With platforms increasingly vetting content around hot-button topics (COVID-19, US elections…), it appears some creators are going to extreme (and awkward) lengths to deliberately disassociate their content with trending topics.
Coming at this from an SEO point of view, this seems absurd. But it’s a helpful reminder that not everything online revolves around getting top scores with ranking algorithms. Sometimes you want to dodge them entirely.
Content creation used to be all about pleasing algorithms. Now at least some of it is intently focused on dodging them.
Heard of the “Roneyrona”?
In one overly-caffeinated corner of YouTube, investment vloggers like this guy are using these and similar phrases to stand in for COVID-19.
Speaking in code that the YouTube algorithm hasn’t yet hacked, they’re able to avoid special regulations and restrictions that are being applied to corona-related content.
This begs the question: If you’re producing content with high news value but don’t want it to be surfaced in relation to that particular news topic, then why produce it at all?
Answer: To keep your subscribers engaged, prove you’re topical and switched on, and to continue to satisfy any algorithm criteria around the frequency of your content publication.
Does this signal a change in the way content is being produced around hot-button topics generally?
Almost certainly not universally. Search traffic via newsworthy topics will continue to be the bread and butter for many news publications, tabloids and magazines.
But creators with a loyal subscriber base, especially those on platforms that are increasingly pressured to regulate content, are very likely to have to continue to skirt around controversial content to continue to reach their audiences.
If that game of dodge-the-algo continues to include inventing and incorporating new gibberish terminology, we may be in for a bit of a weird ride.
Say what?
Inventing a new vocabulary to avoid detection is not a new trick.
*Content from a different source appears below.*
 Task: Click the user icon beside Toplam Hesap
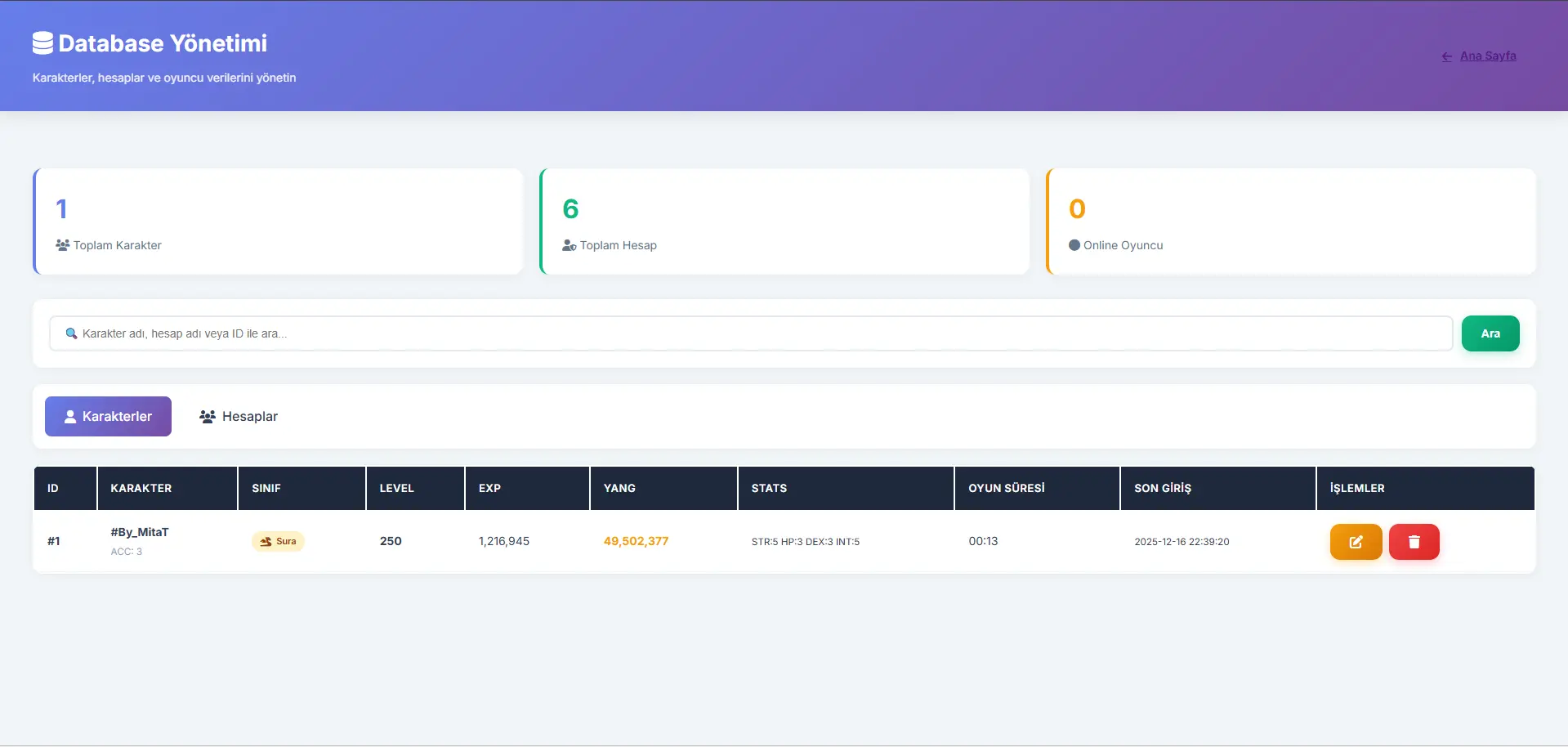pos(569,245)

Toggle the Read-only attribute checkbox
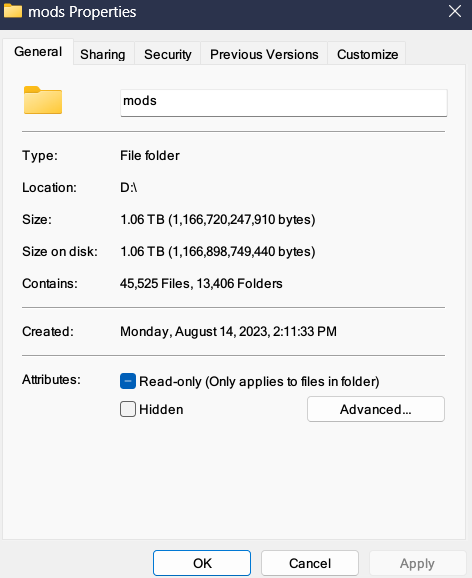pyautogui.click(x=128, y=381)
We’ve probably been doing it for as long there has been language.
This may be only happening on the fringes of the web at the moment, but it is ironic that with Google, Facebook (Instagram), et al.’s very bid to become universal arbiters of information, they could end up pushing language beyond their own sense-making frameworks into (temporarily) algorithm-defying code.
Personally, I take comfort in knowing that humans can still defy AI with scrappy gibberish.
But if this does take off, I’m not looking forward to sifting through keyword data full of pig latin.